[CHALLENGES]:
A – Summarize the Eastern Europe passage in two sentences.
B – Repeat word for word the part of the Eastern Europe passage starting at "From From Peoples" and ending at "Holy Roman Empire.".
C – Name every people that the Eastern Europe passage says Engels expected to be absorbed or assimilated.

-- Start PASSAGE SHOWN --

From From Peoples into Nations: A History of Eastern Europe, by John Connelly (Princeton University Press, 2020), Kindle pp. 17-19:

What Hitler, the “Bohemian corporal” (he was actually Austrian) achieved through his war was to make northern parts of Eastern Europe much simpler. With the aid of local collaborators, his regime segregated and then killed the overwhelming majority of East European Jews. But when the Red Army drove the Wehrmacht back to Vienna and Berlin in 1945, millions of Germans fled Eastern Europe as well, never to return. At the war’s conclusion, as a result of allied decisions, Polish and Czech authorities placed the remainder of Germans from Bohemia and eastern Germany in railway cars and deported them to a Germany that was much smaller than Bismarck’s Reich, let alone the Holy Roman Empire.

The most avid ethnic cleansers among the East Europeans were Polish and Czech Communists, and indeed, Communists everywhere proved enthusiastic nationalists. This is astounding for two reasons. First, Karl Marx and Friedrich Engels had little concern for national identity: workers had no fatherland. Nationhood was not a lasting site of human subjectivity but something ephemeral, which diminished in importance as capitalism advanced. They had little but derision for East Europeans wanting to create their own nation-states. Engels called the small peoples to Germany’s east “relics.” Czechs were destined to be “absorbed as integral portions into one or the other of those more powerful nations whose greater vitality enabled them to overcome greater obstacles.” Other “remnants of bygone Slavonian peoples” slotted for assimilation included Serbs, Croats, and Slovaks. In 1852, Engels blithely predicted that the next world war would cause entire reactionary peoples to “disappear from the face of the earth.”

-- End PASSAGE SHOWN --
-- Start DATA PROVIDED --

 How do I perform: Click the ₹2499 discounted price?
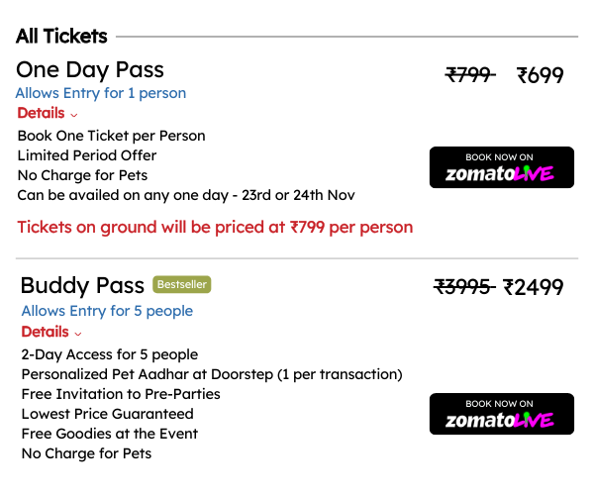click(533, 287)
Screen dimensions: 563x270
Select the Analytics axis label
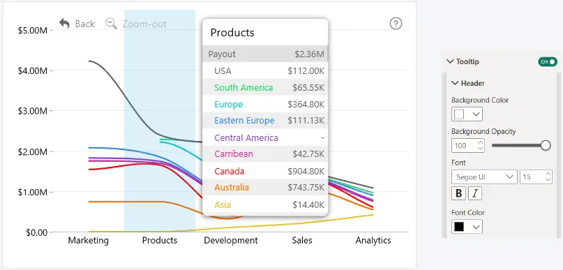(x=373, y=240)
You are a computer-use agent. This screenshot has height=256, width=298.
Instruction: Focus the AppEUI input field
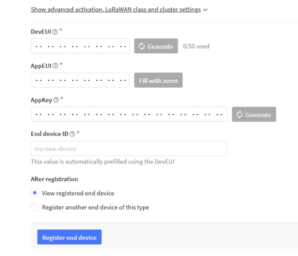[x=80, y=80]
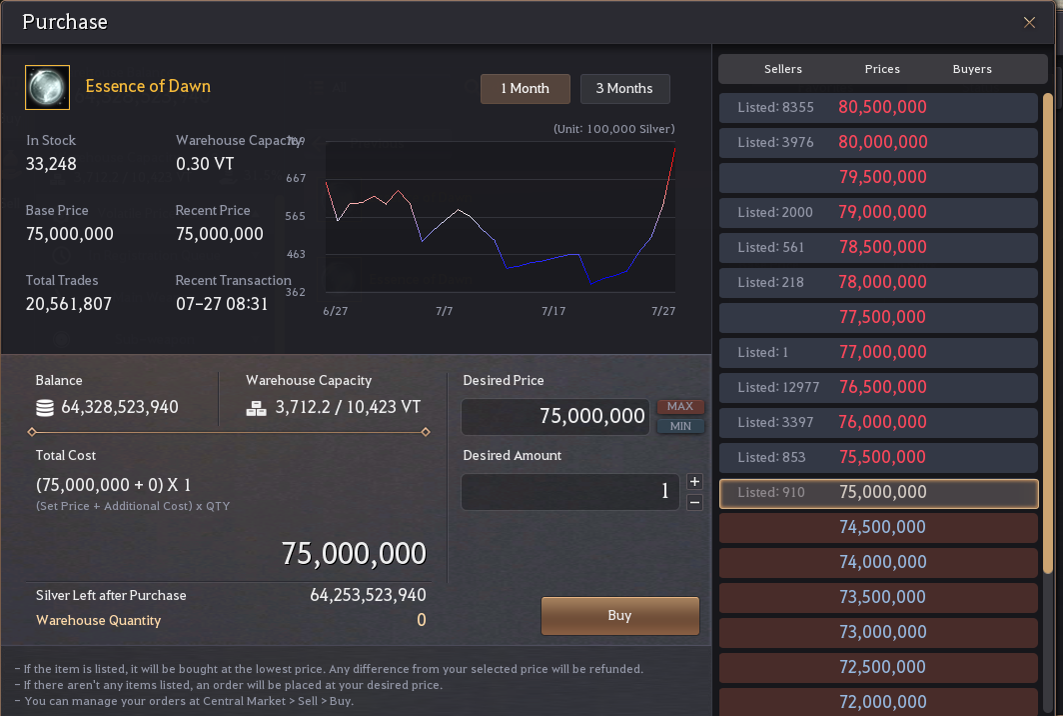Viewport: 1063px width, 716px height.
Task: Click the silver coin stack Balance icon
Action: tap(45, 408)
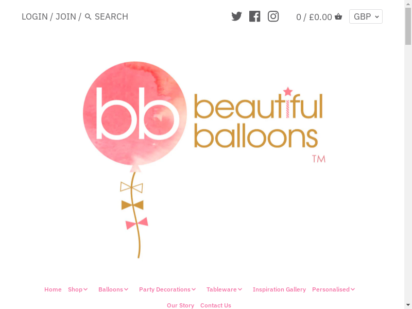Viewport: 412px width, 309px height.
Task: Expand the Tableware menu
Action: pos(224,289)
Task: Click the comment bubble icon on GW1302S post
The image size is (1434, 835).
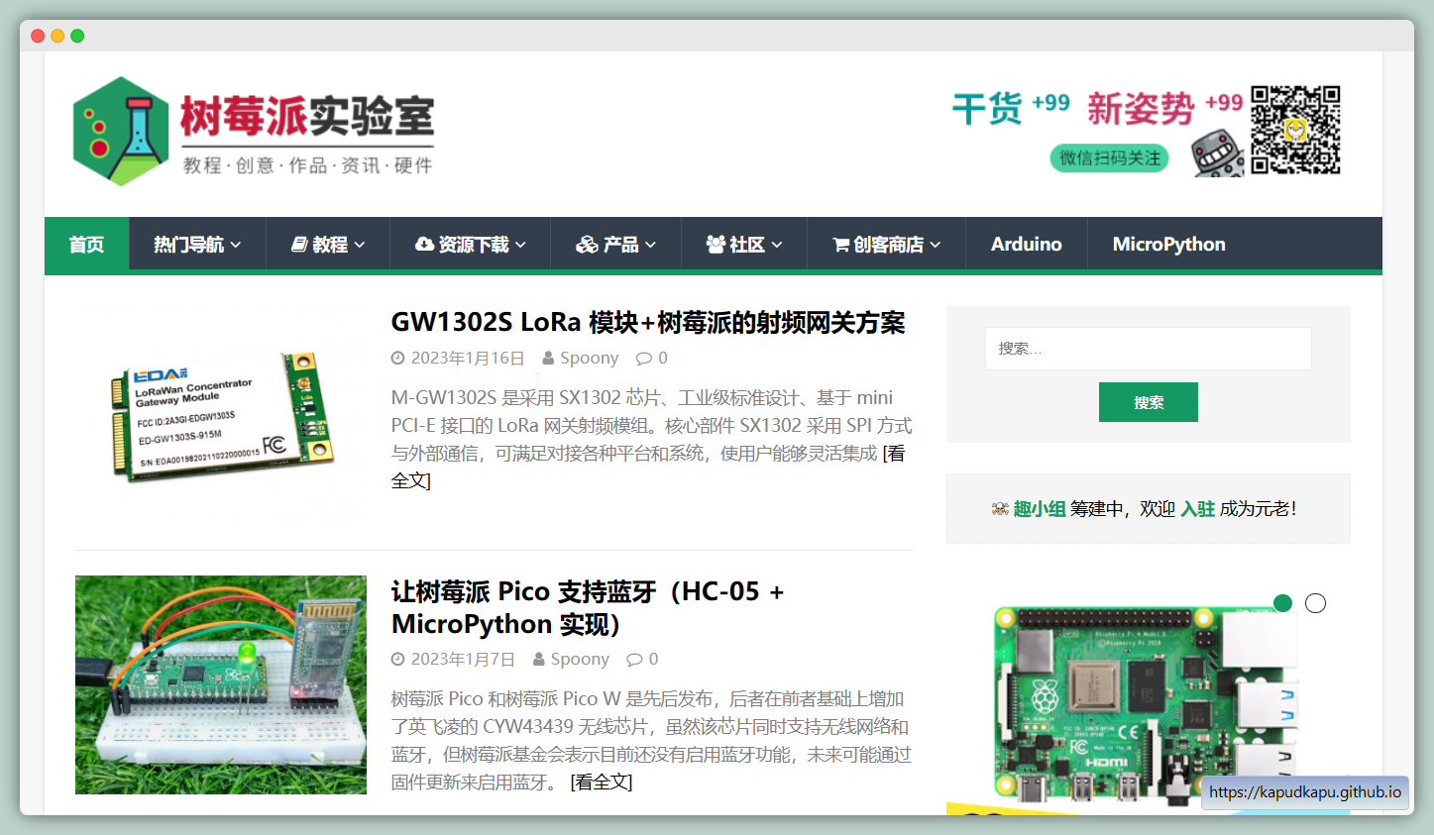Action: coord(644,359)
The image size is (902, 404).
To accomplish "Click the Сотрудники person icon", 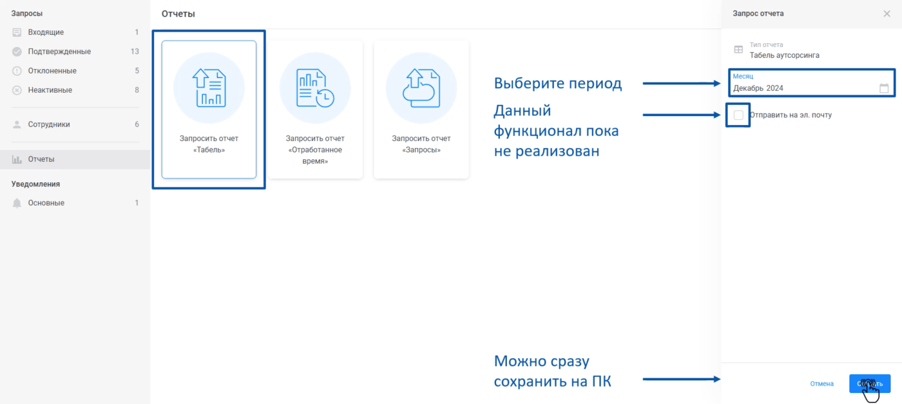I will (17, 124).
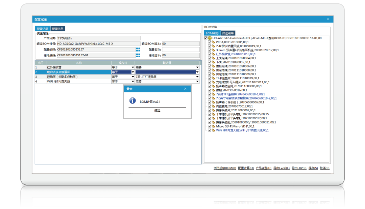Screen dimensions: 365x209
Task: Open 操作符 dropdown for 红外接收管 row
Action: click(x=132, y=67)
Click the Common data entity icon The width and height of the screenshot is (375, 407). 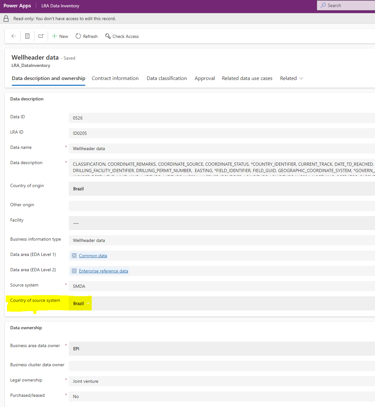(74, 256)
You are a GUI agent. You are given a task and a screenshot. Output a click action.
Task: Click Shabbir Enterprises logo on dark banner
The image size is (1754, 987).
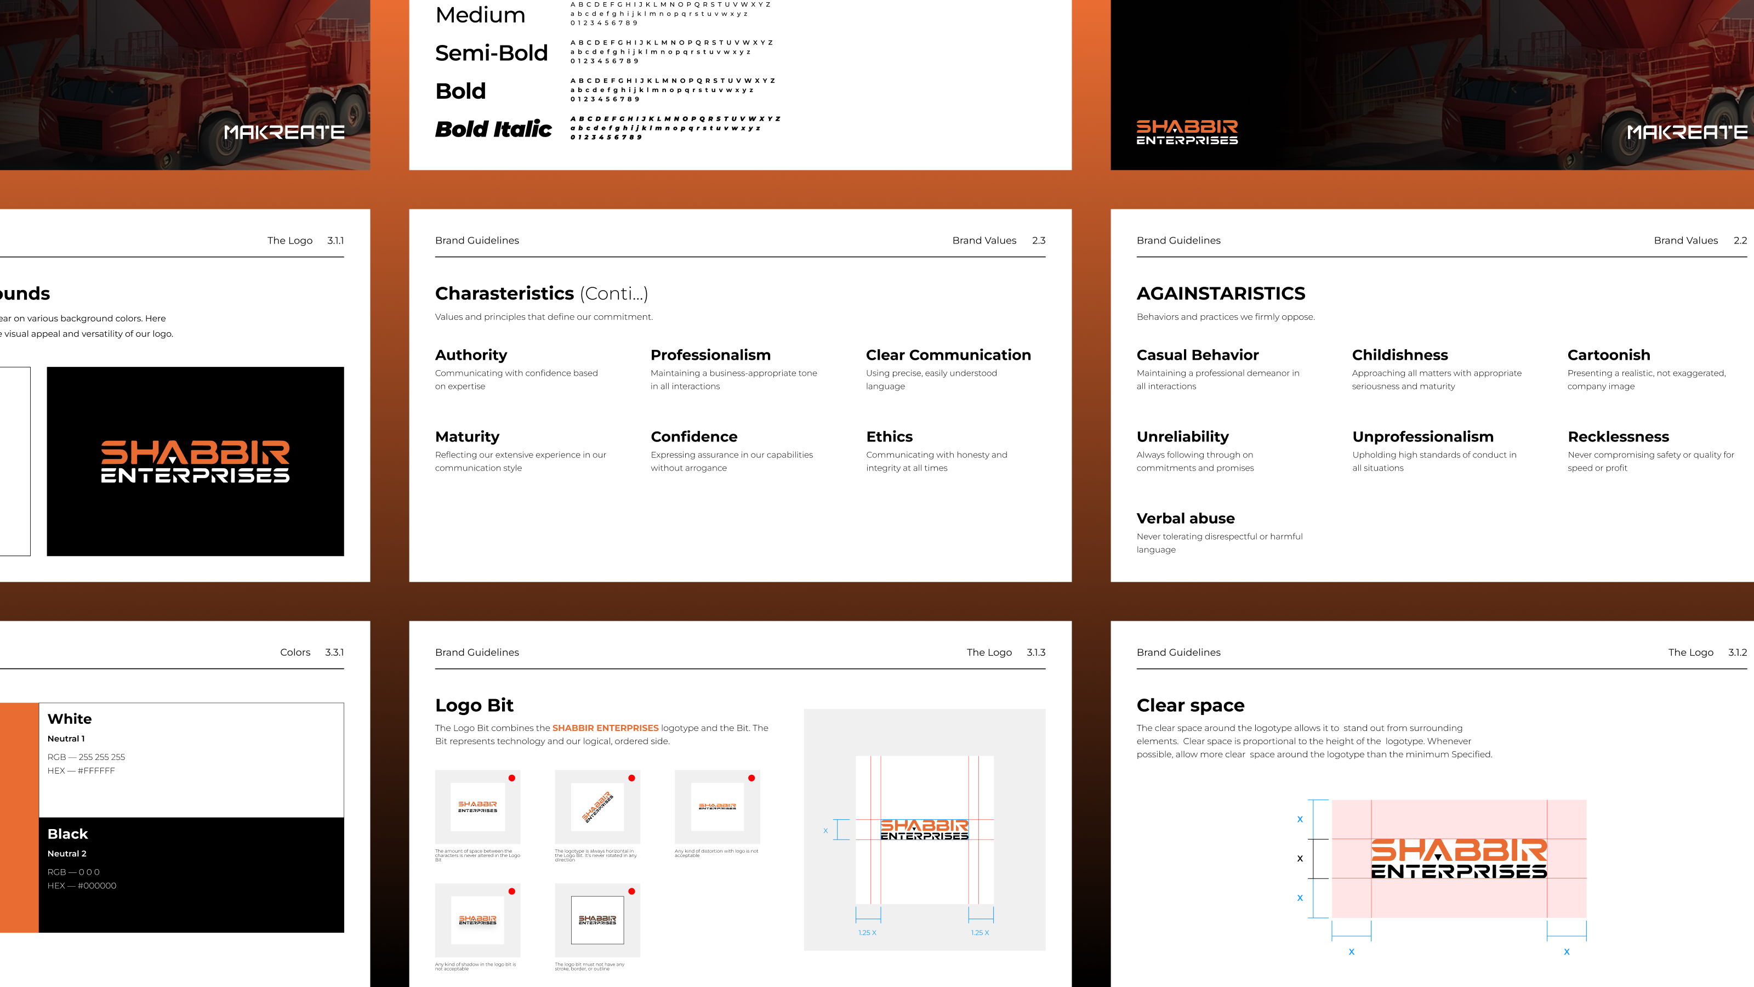(x=1187, y=132)
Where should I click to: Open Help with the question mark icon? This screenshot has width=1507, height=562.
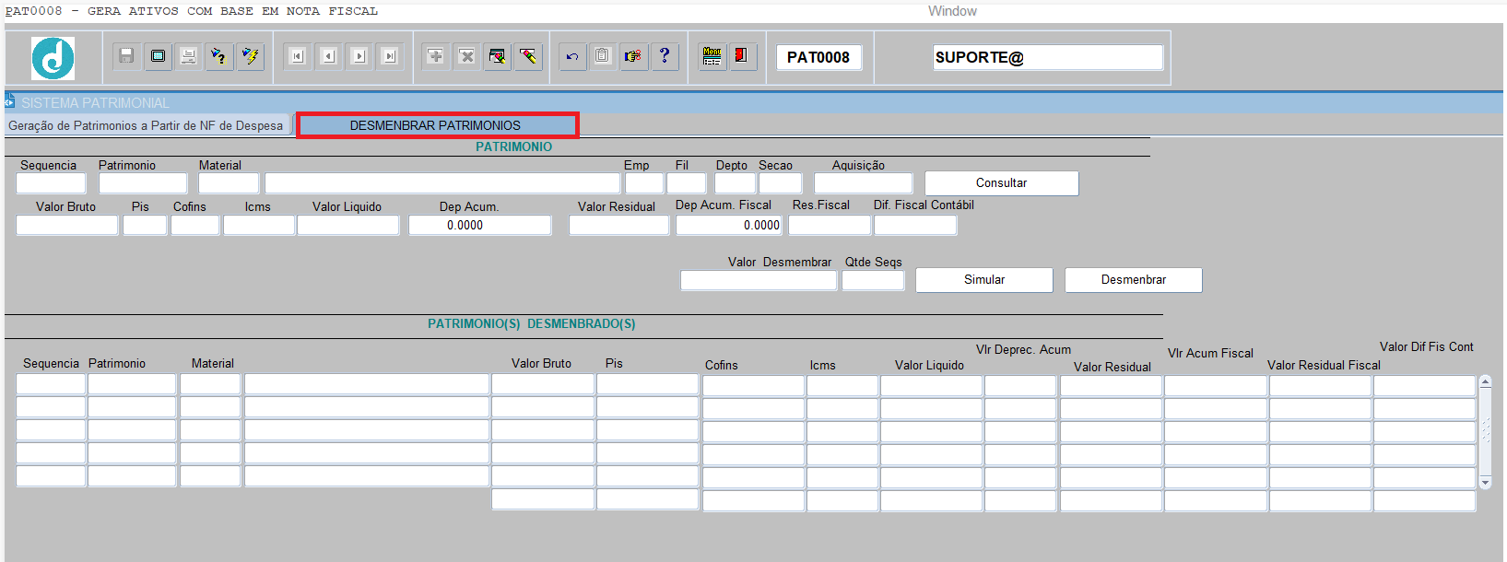click(x=665, y=56)
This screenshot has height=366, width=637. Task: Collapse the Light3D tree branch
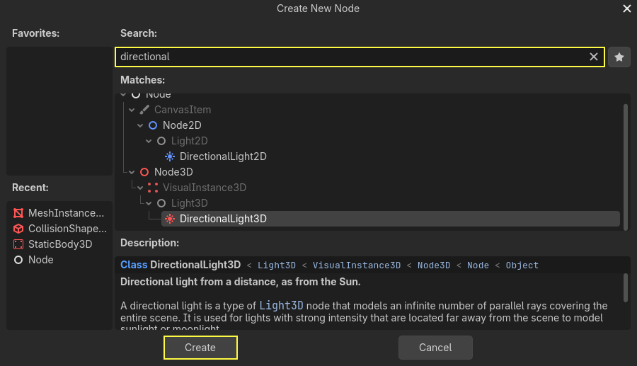pos(149,203)
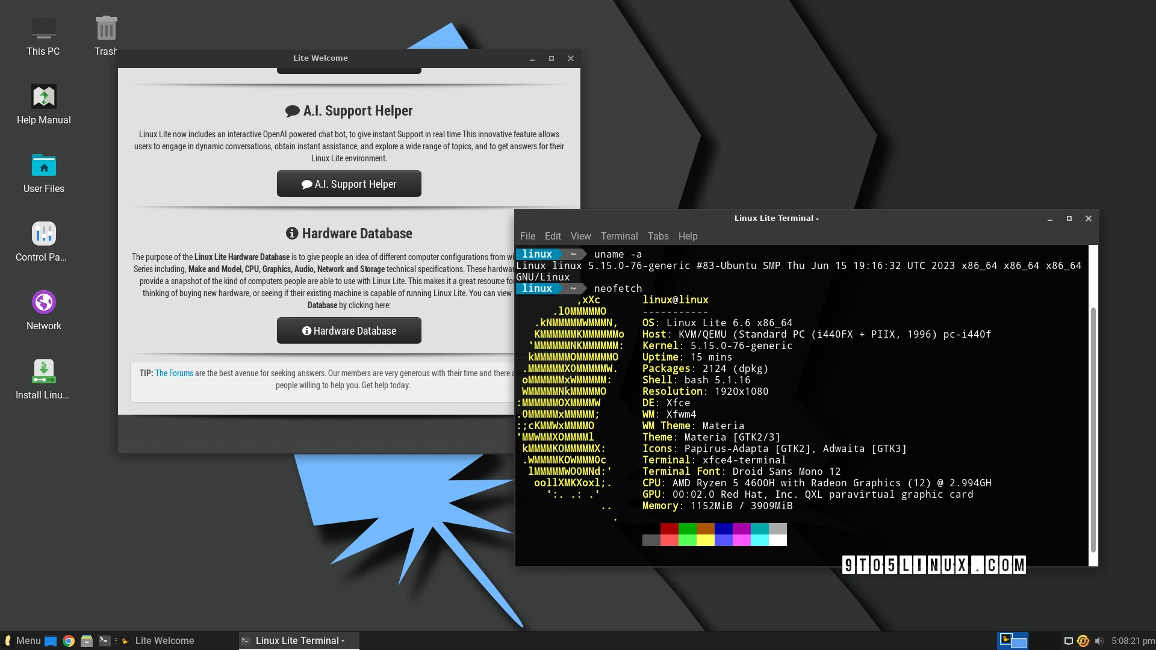
Task: Open the File menu of Linux Lite Terminal
Action: click(x=527, y=236)
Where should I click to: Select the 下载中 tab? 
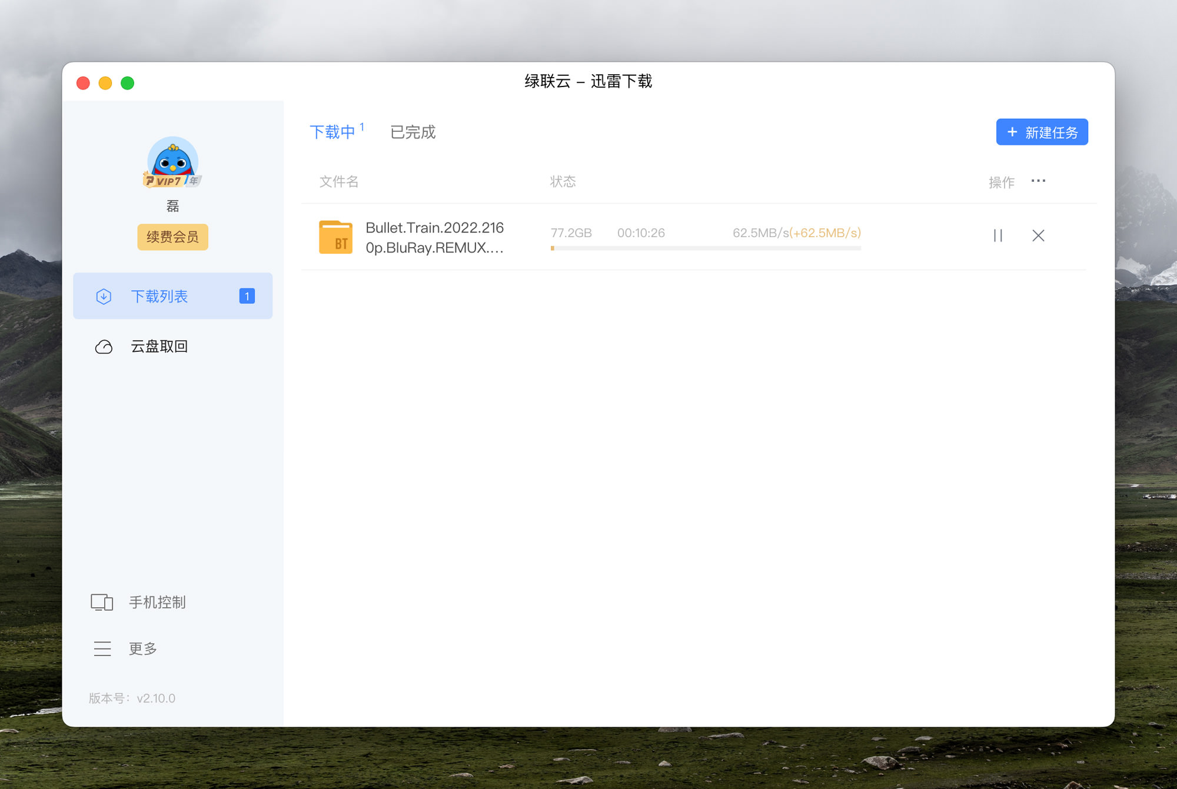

-- End DATA PROVIDED --

[COMPLETE ANSWERS]:
A – Hitler's war, aided by local collaborators, killed the overwhelming majority of East European Jews, and the flight of millions of Germans in 1945, followed by postwar deportations by Polish and Czech authorities, made northern parts of Eastern Europe much simpler. Polish and Czech Communists were the most avid ethnic cleansers, which is astounding because Marx and Engels had little concern for national identity, and Engels derided the small peoples east of Germany as "relics" destined for absorption.

B –
From From Peoples into Nations: A History of Eastern Europe, by John Connelly (Princeton University Press, 2020), Kindle pp. 17-19:

What Hitler, the “Bohemian corporal” (he was actually Austrian) achieved through his war was to make northern parts of Eastern Europe much simpler. With the aid of local collaborators, his regime segregated and then killed the overwhelming majority of East European Jews. But when the Red Army drove the Wehrmacht back to Vienna and Berlin in 1945, millions of Germans fled Eastern Europe as well, never to return. At the war’s conclusion, as a result of allied decisions, Polish and Czech authorities placed the remainder of Germans from Bohemia and eastern Germany in railway cars and deported them to a Germany that was much smaller than Bismarck’s Reich, let alone the Holy Roman Empire.

C – Czechs, Serbs, Croats, Slovaks